::: QUOTED PASSAGE

The next question comes from Craig Hutchison from TD Bank.
Just in terms of going ahead with Phase 2, how critical is an off-take agreement to go ahead and pull the trigger on the expansion?
Thanks for the question, Craig. When we look at the demand that we're getting for our type of material right now, I wouldn't see that as the bottleneck for Phase 2. There's -- we're getting calls every day for more material, and we're sold out for the year. We have a new product as well that's getting significant demand and steel mills are starting to test it right now by buying not even half cargoes but by buying full cargoes. So we see this as very positive for Phase 2 as well. So in the current market, we want to continue getting the same blend as we have in Phase 1, which is essentially 50% of our sales on longer-term contracts, 25% of our sales on shorter-term contracts and the last 25% on either spot or 1 year contracts. And it's the same ratio that we want to achieve with Phase 2, but we see the market in a very good position for our type of material.
All right. And just one last question for me. In terms of the taxes, the cash taxes, I think you guys were able to defer most of it from the last quarter. What should we sort of be modeling for sort of the current calendar quarter in terms of cash taxes? Should it be somewhere closer to sort of the effective rate around 40%?
Craig, it's Natacha. In order to model your cash tax, the best thing is take a look at the current tax income as of March, which was $90 million, and then you basically divide that by 12 months. That gives you the idea of the monthly installment that is separately due. And now since yesterday, we can -- since Monday, actually, we can defer to September 30 every monthly installment, right? So the monthly installment from March -- April to September will all be paid in September, in addition to the current income and mining tax that was due in March, which was about $57 million. But after that, like in October, November, the monthly installment will be $90 million by 12, so roughly $8.5 million. So that's the cash tax that should be modeled.
There are no further questions. You may now proceed with closing comments.
Thank you. So thanks, everyone, for being on the call. Thanks for the support as well. It's always appreciated. And looking forward to discussing with you in the next 3 months.

::::::

In the call transcript, what share of sales does the Phase 1 blend place on longer-term contracts?

::: DATASET

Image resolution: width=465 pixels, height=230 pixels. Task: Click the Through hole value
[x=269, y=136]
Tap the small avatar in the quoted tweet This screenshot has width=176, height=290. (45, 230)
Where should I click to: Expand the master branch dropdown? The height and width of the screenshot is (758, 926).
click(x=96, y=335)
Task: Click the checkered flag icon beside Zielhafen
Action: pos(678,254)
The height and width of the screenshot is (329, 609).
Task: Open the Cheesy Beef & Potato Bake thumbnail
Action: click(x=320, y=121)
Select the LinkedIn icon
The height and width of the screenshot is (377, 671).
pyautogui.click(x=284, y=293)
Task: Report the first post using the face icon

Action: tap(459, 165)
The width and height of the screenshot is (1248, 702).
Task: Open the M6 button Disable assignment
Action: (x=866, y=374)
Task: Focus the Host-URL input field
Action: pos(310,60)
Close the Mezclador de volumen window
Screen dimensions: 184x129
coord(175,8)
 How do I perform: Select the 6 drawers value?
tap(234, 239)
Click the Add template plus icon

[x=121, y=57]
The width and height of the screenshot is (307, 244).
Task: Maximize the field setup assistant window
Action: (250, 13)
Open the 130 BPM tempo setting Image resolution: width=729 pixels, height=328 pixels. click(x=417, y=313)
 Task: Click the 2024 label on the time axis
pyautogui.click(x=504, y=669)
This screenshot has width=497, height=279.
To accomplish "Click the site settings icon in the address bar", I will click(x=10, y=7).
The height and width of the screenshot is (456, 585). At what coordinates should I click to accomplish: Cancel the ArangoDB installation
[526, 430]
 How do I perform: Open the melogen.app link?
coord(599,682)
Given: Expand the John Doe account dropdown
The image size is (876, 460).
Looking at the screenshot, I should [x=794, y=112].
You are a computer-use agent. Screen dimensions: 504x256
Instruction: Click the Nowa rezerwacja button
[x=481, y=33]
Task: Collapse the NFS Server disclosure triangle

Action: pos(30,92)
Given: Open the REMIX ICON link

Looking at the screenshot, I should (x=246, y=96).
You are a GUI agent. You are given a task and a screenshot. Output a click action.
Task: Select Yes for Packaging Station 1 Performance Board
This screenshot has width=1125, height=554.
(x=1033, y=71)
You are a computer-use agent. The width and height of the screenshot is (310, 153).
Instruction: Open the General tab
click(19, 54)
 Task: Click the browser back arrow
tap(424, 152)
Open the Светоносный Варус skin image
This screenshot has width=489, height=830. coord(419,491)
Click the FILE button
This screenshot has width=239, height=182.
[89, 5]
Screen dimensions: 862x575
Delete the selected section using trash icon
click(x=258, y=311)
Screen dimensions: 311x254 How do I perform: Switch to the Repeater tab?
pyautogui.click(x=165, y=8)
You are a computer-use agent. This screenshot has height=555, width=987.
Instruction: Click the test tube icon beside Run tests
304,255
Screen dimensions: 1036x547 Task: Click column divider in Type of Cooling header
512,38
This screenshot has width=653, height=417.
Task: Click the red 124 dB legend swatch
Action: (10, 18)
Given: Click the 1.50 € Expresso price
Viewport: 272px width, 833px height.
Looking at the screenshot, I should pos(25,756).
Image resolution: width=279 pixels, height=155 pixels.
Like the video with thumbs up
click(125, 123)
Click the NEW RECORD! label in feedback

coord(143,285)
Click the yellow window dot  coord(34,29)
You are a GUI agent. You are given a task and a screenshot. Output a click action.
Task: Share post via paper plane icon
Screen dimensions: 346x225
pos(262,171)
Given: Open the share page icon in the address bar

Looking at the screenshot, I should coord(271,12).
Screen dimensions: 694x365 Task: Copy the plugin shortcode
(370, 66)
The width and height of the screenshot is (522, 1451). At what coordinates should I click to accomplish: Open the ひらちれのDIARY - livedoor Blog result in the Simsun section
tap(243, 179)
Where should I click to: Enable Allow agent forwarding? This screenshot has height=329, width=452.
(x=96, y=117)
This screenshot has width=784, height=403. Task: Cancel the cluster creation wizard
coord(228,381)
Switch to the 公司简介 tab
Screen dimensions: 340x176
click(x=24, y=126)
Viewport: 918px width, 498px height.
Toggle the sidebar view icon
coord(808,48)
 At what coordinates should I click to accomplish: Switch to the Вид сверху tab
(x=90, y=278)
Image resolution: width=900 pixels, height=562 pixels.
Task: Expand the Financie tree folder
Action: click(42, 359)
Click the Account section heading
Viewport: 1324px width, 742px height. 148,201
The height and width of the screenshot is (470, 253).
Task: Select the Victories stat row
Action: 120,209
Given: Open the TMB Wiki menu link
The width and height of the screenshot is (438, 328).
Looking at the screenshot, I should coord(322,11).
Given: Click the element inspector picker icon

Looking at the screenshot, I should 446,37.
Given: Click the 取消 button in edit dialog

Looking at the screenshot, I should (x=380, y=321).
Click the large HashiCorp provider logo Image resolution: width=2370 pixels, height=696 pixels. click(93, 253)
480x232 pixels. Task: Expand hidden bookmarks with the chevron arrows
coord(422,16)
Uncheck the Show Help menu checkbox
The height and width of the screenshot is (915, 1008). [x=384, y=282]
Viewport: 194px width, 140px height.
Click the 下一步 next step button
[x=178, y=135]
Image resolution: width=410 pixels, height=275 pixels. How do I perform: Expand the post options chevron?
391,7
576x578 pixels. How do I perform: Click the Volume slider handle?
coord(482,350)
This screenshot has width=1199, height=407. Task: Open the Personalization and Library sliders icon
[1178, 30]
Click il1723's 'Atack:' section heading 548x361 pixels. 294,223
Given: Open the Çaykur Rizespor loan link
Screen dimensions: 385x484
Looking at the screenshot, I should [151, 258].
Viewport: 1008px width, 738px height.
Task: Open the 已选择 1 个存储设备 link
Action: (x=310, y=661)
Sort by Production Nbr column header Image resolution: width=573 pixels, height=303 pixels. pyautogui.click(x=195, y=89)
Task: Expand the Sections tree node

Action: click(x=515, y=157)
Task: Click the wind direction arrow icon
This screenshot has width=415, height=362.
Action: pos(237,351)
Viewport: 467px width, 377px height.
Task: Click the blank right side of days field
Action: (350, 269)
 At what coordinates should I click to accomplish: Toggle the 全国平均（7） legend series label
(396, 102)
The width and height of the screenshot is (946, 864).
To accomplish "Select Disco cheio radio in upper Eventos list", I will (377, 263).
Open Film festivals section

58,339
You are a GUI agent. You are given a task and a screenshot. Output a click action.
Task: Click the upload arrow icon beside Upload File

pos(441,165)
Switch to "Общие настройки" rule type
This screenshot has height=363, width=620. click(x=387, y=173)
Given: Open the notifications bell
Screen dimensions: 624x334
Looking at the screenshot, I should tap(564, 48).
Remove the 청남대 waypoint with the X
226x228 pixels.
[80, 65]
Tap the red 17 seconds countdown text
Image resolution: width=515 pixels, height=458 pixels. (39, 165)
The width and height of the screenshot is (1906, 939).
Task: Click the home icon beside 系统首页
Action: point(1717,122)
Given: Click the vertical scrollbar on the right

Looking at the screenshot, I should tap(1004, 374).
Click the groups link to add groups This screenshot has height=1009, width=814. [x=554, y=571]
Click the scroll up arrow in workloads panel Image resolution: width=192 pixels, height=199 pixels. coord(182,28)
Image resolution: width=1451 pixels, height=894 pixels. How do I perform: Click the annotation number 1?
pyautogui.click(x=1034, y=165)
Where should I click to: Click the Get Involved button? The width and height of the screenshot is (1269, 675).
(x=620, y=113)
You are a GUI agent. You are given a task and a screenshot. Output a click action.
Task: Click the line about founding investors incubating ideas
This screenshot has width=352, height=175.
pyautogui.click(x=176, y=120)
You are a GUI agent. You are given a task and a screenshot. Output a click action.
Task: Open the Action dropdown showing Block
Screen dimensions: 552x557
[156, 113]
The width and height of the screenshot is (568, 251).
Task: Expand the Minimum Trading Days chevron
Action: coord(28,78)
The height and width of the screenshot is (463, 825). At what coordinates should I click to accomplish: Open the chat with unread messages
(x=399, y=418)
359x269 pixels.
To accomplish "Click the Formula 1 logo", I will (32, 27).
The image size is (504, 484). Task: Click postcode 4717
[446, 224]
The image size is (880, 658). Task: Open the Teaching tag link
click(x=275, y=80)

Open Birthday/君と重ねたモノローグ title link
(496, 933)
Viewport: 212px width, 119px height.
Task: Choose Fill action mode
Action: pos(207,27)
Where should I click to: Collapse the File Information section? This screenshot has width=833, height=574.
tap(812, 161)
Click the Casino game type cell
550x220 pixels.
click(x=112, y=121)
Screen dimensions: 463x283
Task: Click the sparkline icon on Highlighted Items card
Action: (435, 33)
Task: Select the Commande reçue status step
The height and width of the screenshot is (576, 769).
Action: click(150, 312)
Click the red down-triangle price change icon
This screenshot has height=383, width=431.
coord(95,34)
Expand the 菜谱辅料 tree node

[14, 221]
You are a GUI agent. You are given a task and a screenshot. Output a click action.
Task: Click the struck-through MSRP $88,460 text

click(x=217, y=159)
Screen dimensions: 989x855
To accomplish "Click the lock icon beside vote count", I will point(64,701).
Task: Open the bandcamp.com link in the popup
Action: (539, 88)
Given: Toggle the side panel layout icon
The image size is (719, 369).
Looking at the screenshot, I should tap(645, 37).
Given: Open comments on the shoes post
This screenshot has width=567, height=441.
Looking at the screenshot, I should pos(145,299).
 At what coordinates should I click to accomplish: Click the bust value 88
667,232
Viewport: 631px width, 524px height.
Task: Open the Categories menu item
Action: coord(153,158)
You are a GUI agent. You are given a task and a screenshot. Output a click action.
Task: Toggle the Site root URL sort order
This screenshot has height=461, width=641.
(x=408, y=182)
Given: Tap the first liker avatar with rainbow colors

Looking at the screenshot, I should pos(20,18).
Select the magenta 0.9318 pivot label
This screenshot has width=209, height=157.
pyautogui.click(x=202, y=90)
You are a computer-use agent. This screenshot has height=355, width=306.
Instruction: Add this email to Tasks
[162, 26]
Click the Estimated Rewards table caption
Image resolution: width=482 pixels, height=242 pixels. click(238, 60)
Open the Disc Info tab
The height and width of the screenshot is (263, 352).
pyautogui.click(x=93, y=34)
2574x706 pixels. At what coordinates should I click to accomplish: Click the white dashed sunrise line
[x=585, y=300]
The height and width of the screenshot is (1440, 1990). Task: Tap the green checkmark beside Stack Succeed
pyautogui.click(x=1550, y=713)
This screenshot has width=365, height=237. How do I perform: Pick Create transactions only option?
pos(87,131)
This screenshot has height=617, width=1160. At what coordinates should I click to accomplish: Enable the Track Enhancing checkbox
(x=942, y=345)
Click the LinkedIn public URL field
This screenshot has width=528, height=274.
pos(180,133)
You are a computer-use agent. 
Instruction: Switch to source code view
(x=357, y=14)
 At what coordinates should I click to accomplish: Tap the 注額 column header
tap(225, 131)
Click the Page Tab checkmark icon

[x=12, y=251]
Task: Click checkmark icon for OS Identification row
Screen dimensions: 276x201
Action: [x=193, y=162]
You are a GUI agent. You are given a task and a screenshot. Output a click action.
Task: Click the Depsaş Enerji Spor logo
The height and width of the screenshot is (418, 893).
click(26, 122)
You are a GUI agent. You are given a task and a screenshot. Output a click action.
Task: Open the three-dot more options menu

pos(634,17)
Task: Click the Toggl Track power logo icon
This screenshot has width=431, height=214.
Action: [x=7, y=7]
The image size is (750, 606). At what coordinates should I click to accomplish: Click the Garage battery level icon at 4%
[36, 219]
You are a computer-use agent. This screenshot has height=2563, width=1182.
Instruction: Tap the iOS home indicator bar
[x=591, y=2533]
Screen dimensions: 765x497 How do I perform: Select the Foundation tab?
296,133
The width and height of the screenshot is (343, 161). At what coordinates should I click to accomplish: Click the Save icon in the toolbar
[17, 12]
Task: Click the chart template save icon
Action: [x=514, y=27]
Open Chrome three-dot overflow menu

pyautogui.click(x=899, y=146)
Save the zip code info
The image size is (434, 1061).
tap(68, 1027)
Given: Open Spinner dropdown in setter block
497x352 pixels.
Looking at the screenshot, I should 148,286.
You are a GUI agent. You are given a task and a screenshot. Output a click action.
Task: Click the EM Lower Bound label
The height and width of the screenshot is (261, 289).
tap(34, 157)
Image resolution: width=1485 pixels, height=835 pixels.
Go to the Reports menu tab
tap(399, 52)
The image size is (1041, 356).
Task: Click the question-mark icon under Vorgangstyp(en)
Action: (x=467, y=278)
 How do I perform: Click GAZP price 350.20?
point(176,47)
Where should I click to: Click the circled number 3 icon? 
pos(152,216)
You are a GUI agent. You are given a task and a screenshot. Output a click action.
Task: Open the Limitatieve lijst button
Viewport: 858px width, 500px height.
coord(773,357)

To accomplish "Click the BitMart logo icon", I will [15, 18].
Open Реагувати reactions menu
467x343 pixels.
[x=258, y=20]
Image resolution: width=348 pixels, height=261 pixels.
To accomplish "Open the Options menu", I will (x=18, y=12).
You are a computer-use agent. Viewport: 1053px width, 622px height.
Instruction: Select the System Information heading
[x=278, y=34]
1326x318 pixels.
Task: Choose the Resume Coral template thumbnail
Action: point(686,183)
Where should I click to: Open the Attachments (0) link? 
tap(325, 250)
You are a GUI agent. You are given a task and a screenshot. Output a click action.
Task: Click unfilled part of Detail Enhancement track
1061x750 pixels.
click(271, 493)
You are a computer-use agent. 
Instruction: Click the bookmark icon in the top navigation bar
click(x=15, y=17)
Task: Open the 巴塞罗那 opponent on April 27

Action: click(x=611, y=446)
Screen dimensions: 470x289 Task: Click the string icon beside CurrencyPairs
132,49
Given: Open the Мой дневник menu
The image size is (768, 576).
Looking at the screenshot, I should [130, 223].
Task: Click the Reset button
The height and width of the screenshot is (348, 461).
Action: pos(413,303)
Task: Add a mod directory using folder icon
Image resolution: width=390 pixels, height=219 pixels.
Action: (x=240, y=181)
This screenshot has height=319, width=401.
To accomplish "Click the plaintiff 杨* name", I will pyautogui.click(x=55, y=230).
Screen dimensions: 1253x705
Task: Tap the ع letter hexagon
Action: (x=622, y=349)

::::::

◆ ANSWER SPACE
50% of sales.